* _Action item_: In the forum thread below, why does the first poster say the wife is not safe to be married to if she cannot see that this is brand new for her husband? Explain in one to three sentences.

* _Given passage_:
If she wants to get him back let her figure it out though. If she can't it's proof she is a bad choice. There are plenty of resources out there for her. Part of the problem with WS is that people are always coddling them, trying to explain their ****ty behavior when they aren't even concerned about it. If she is really so dumb as to not get that this is brand new for him she is really not safe to be married to IMO. Being a good spouse requires self awareness and empathy. Something that seems really lacking in this women. 

Just look at the difference in the two of them. She ****ed up yet here he is reaching out for help. You would think SHE would be reaching out for help. She doesn't even think she needs counseling even after all this. This is a great example of why WS just suck to be married to. 

Besides I am sure he has said it to her more then once. She needs to be the one who fixes it if she can.


----------



## 23cm

wilson said:


> Clearly this is a fundamental difference between you and your wife. While one part of reconciliation is that she fixes things, the other part would need to be for you to truly forgive her.. What's the point of staying together if hate over this issue is always burning inside of you? I think we all can understand your viewpoint.
> 
> I know this is an emotional time, but remember to keep in mind that the children are also involved. Even if you end up divorcing, try to do things in a way so that children still feel loved and protected. Sometimes the desire for retribution can be very powerful and may cause more damage than you intend. You sound like you're a great dad, but sometimes emotions can get the better of us.


I stayed in a train-wreck marriage for 10 years past the pull-date because "there were children involved." Waited until last kiddo was off to college and moved out. For the last two years, I'd be physically sick when I came home from work and waited for my wife to float in from whatever society hoop-de-do she'd been at wasting time and money. She was basically a SAHM but fancied herself a graphic designer and despite having no clients or jobs, was a big time designer amongst her clique.

* _Dataset content_:
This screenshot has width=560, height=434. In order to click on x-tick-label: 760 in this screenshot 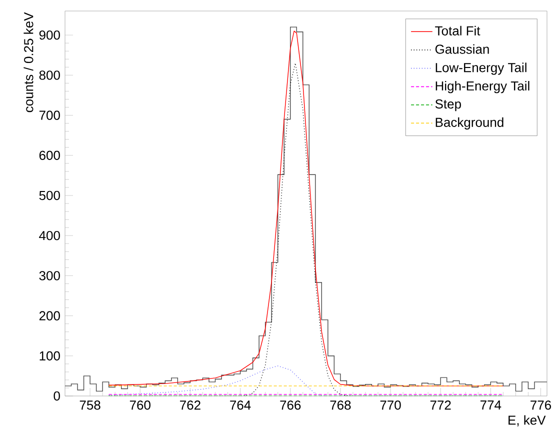, I will do `click(140, 405)`.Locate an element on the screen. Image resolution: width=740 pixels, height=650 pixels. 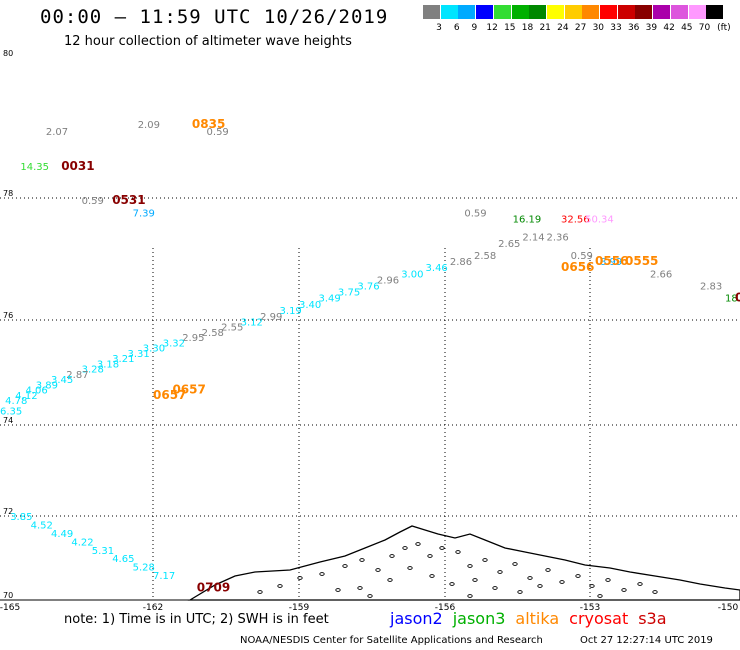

* _Final answer_: The poster holds that being a good spouse requires self-awareness and empathy. If she fails to grasp something that obvious, it shows she lacks those qualities, which already seem to be missing in her.